▶ _Work to be completed_
If a line in the data holds the string "will", list it.

BEGIN

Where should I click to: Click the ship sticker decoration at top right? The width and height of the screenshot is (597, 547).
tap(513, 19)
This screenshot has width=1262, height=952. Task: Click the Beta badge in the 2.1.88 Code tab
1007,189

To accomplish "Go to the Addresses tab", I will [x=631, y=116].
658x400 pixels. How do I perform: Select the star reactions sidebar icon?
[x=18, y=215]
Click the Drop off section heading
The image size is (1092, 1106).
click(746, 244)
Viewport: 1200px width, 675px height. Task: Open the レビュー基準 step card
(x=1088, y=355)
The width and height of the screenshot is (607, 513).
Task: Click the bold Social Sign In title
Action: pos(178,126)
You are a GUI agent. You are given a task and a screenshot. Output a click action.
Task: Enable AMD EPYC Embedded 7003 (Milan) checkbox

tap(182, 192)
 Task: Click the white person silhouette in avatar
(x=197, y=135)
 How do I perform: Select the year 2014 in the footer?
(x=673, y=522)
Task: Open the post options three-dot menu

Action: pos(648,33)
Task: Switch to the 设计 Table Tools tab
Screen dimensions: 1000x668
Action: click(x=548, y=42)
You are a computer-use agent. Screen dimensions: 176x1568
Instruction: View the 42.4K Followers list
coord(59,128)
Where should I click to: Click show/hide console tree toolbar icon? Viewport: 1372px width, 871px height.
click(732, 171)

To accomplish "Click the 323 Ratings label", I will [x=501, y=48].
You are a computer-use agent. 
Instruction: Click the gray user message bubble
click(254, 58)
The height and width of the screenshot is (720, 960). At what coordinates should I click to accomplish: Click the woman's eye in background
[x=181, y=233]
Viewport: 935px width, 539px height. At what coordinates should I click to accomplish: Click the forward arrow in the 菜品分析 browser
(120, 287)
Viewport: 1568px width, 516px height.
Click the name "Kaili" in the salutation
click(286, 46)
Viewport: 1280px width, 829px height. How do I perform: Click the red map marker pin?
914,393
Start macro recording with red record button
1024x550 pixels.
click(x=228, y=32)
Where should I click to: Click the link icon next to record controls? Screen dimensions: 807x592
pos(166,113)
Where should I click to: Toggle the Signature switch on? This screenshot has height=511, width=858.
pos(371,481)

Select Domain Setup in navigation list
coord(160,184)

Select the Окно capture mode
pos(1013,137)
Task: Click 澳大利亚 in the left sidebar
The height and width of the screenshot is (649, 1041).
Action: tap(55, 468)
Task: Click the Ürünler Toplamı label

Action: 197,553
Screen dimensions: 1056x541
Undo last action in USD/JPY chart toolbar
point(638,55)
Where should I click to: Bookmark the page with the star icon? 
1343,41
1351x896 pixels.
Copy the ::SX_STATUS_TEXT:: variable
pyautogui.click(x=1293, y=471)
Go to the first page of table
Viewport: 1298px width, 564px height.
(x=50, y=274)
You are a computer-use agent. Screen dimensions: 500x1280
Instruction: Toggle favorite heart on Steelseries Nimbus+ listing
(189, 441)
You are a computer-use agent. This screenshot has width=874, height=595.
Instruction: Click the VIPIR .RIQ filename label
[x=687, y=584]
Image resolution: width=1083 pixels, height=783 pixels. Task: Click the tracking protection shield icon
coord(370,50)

END

▶ _Response to this task_
To accomplish "Go to the Addresses tab", I will [x=631, y=116].
To accomplish "Click the 323 Ratings label", I will [x=501, y=48].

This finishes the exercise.